This song is a very sparing one. In a sense, “Your Young Voice” is barely a song at all. It’s only two lines that repeat for almost three and a half minutes: “And it’s your young voice that’s keeping me holding on/To my dull life, to my dull life.” And yet, it tugs at the heartstrings more than some songs with a full verse-chorus structure of the same length. The lyrics are so simple, and yet, their repetition weaves together what a mountain of unnecessary stanzas do in any other piece; their repetition feels like a promise, a mantra—you get the sense that whoever’s young voice is keeping the narrator anchored, the only thing keeping them clinging to the end of their fraying rope. Repeated over these three and a half minutes, it feels like a prayer to remember why they’re enduring this life in the first place. King Creosote (a.k.a. Kenny Anderson…King Creosote is a fantastic stage name, if I’ve ever seen one) has a voice with a constant, shuddering waver that whispers over your ears like cold wind over the plains, and that waver is what cements that image of frailty and unconditional love for me. “Your Young Voice” is also simple in its composition—mostly acoustic guitar, with some piano that fades into the ending as Anderson’s voice dissipates into the fog, but this song is all about dredging the well of deep emotions from a place of emotions stripped bare: there’s no need for embellishment or flair. No matter if your interpretation of the young voice is a parent to a child or teenagers falling in deep (not the interpretation that would’ve come to mind first, but that’s how Sex Education took it, although they used a cover…not nearly as good as the original, in my opinion), this song is love, boiled down to its tearful essence.

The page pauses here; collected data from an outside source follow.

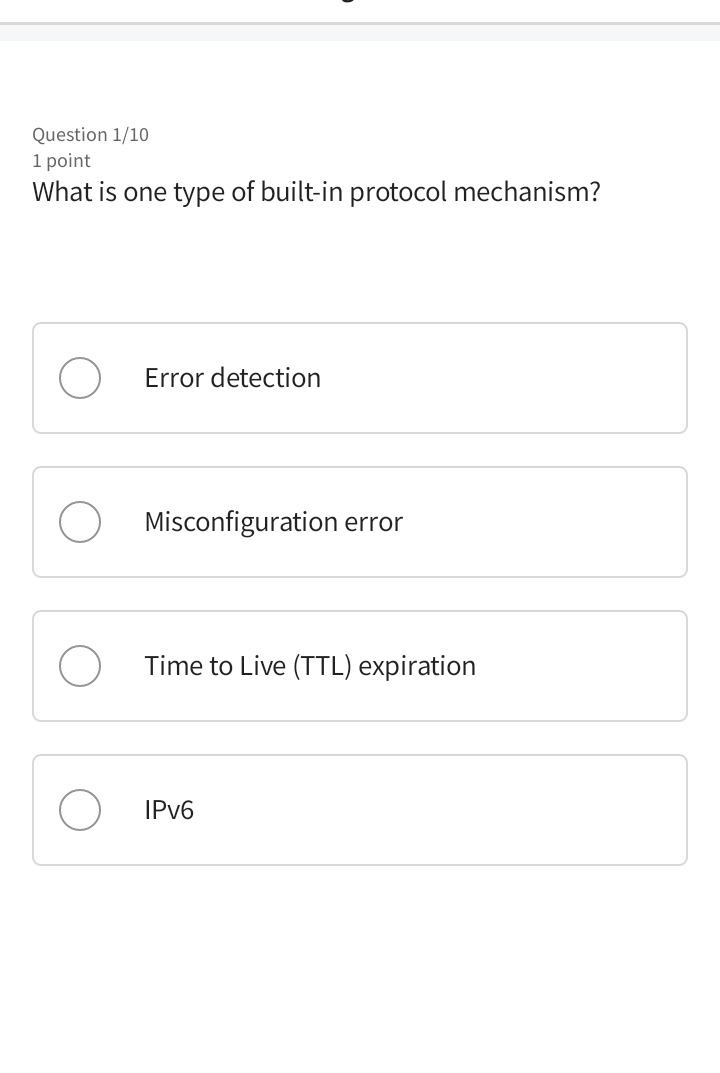Click the "Error detection" answer text

pos(232,378)
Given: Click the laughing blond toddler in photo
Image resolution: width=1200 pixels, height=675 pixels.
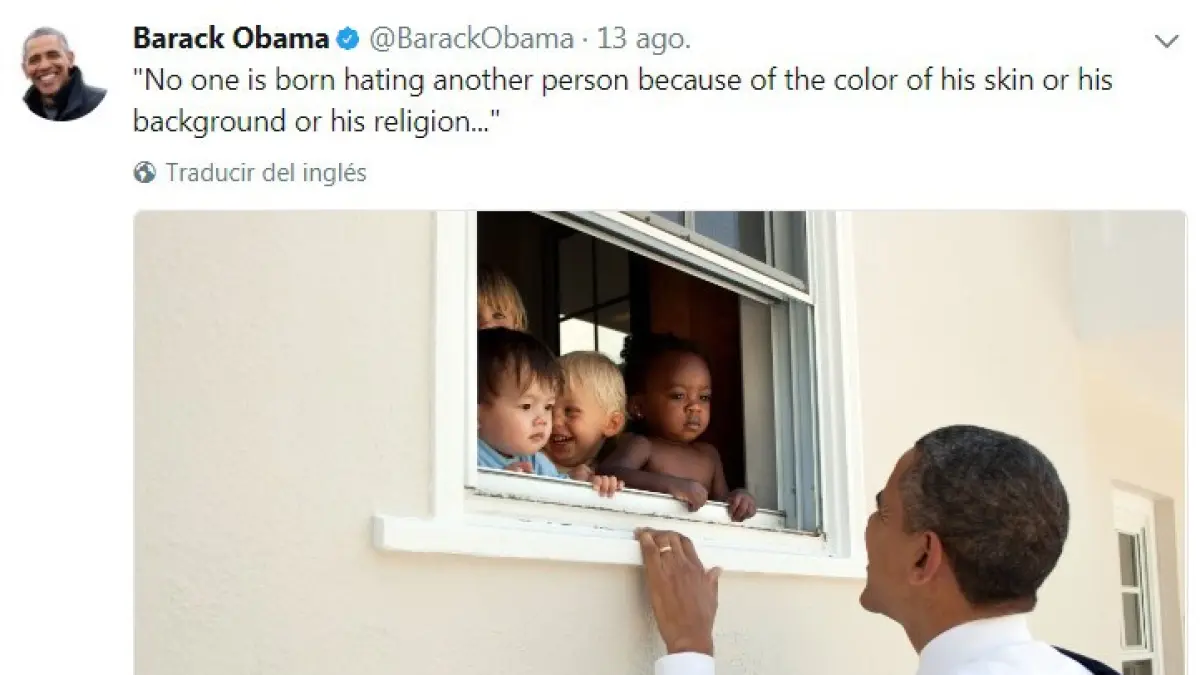Looking at the screenshot, I should 588,418.
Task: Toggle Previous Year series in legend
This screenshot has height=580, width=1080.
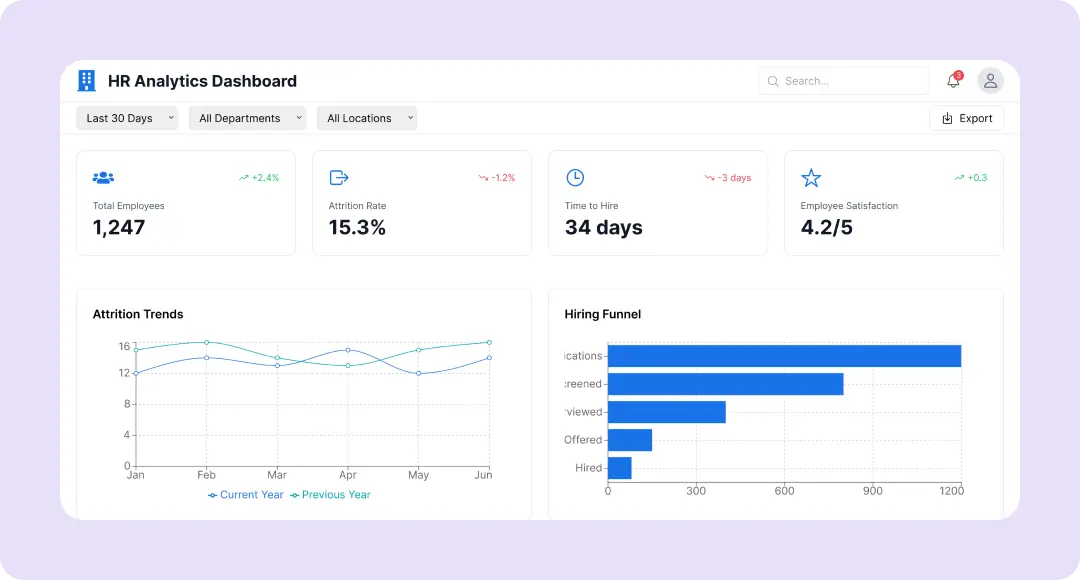Action: coord(330,495)
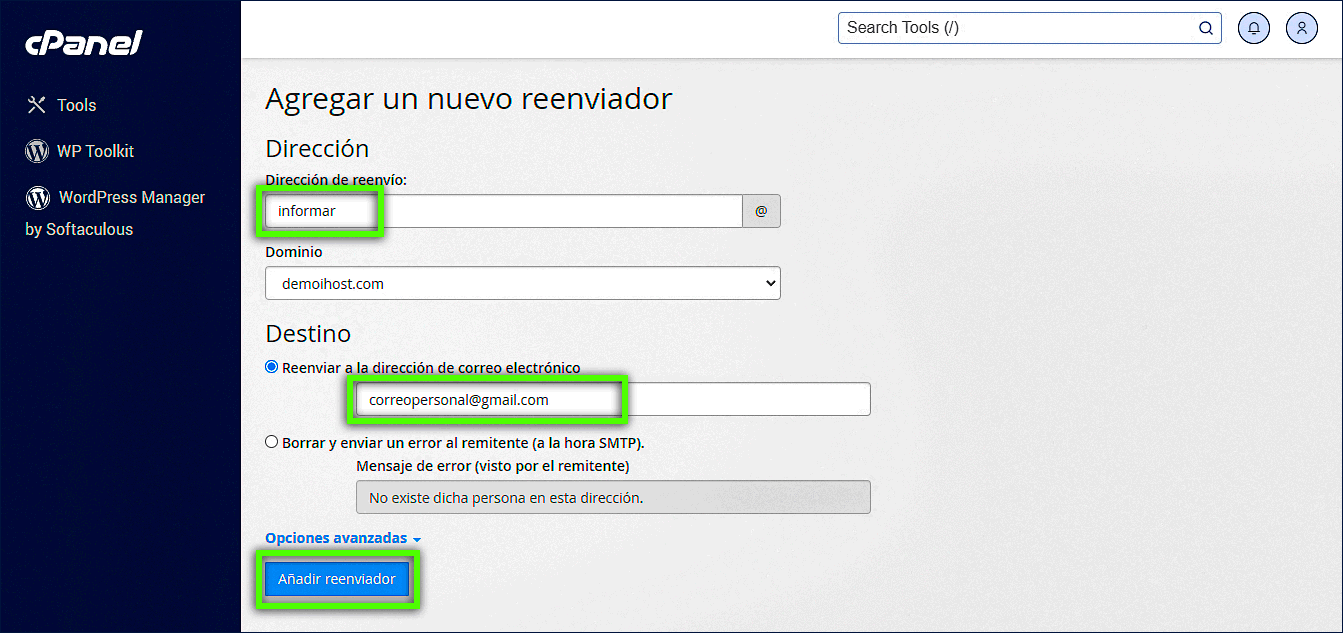Viewport: 1343px width, 633px height.
Task: Select WordPress Manager by Softaculous entry
Action: [115, 212]
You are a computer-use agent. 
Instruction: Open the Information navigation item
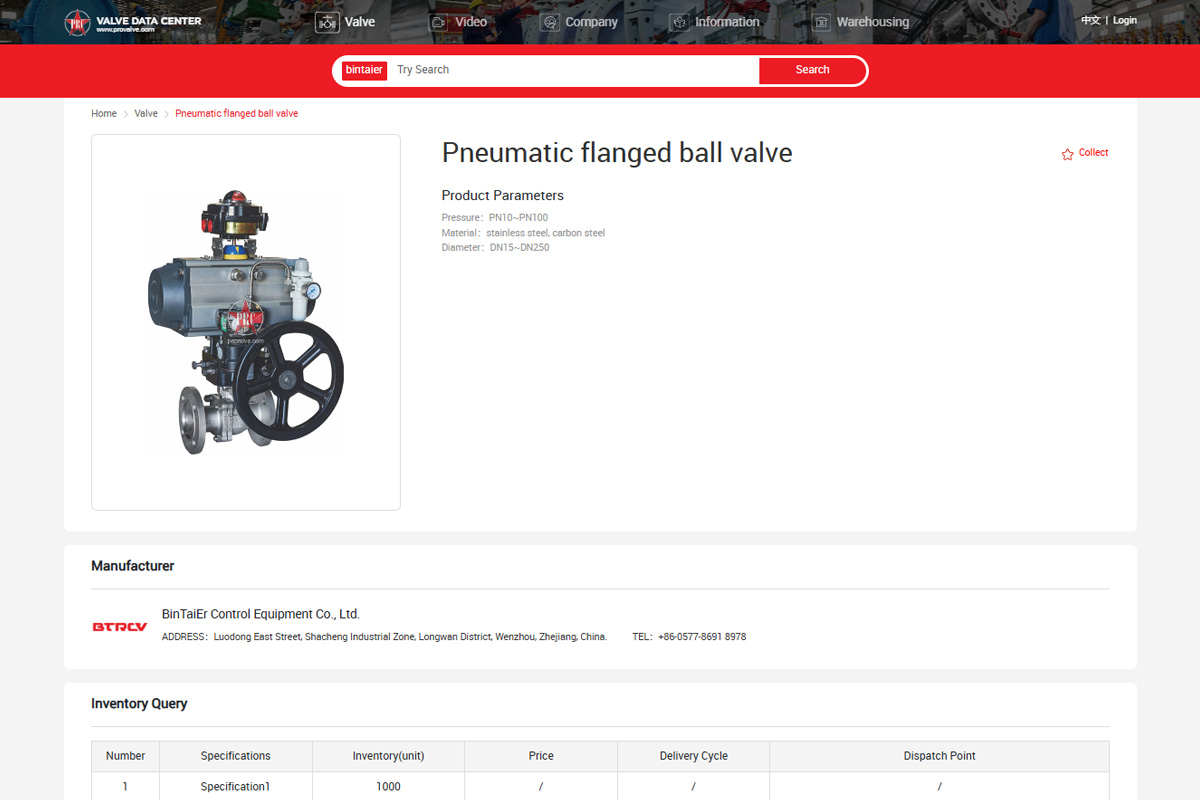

When I was thinking about organizing this graphic, I was just loosely going off of looks, not necessarily what order the songs are in. That’s generally how the process goes. However, there are times where I end up shooting myself in the foot and then turning around and shooting the feet of everybody else who might happen upon this post. I mean…I guess “Houdini” or “Sarah” would been kind of an awful way to end this batch, but it looks like we’re bringing down the house with…Lucy Dacus ruminating on the complicated relationship between her and her mother. Real light stuff to go with your Sunday morning cup of coffee, huh? My bad, guys.
2019, the album where “My Mother & I” appears, is part cover album, part original material, each song released to coincide with a holiday—“La Vie en Rose” for Valentine’s Day, “Dancing in the Dark” for the shared birthday of her father and Bruce Springsteen, and “In The Air Tonight” for Halloween (Lucy, it’s a good cover, but…that’s the song you cover for Halloween? Out of all the objectively spookier songs that exist?), etc. “My Mother & I,” as you probably gathered, was released on Mother’s Day, and also to coincide with Taurus season—both Dacus and her mother are Tauruses, part of what the song anchors itself around (“The stars have a lot to say/About women born in the month of May”). It’s a beautiful song, but I find myself glad that I haven’t been able to connect to it fully; the relationship that Dacus describes with her mother, the distance and later connection emphasized by the fact that Dacus was adopted, is one that seems to be full of fractures, but scored by the love that ultimately tethers them. I’m so close to my own mother that it makes me thankful that, even if I had the aspiration to write music, the only feeling that would come up is gratitude because I have the honor of being her daughter. There’s a restrained kind of sorrow that hints at places where Dacus seems to have needed the guidance of her mother (“They called me an old soul/When I was too young to know/The difference between a soul and a ghost/I feared what was inside/Trapped in my body, kept from the other side/A spirit searching for a second life”). “My Mother & I” comes from a place of wistful rumination, but ultimately reaches for a sense of forgiveness and commonality—Dacus branches beyond the Taurus connection to a wholly human one—”We want love, warm and forever/We want to die in the presence of our loved ones/My mother and I.” It’s…ow. Yeah. I don’t know why I went into a Lucy Dacus song that I hadn’t heard and not thought “hmm, surely it won’t be emotionally crushing!” But in this case, the emotional core comes from a kind of forgiveness that has taken years to spread its roots, but has only grown stronger in the dirt with age. And it seems that the forgiveness is mutual, since she’s since performed this song with her mother on backing vocals:
Happy Friday, bibliophiles, and more importantly, Happy International Women’s Day!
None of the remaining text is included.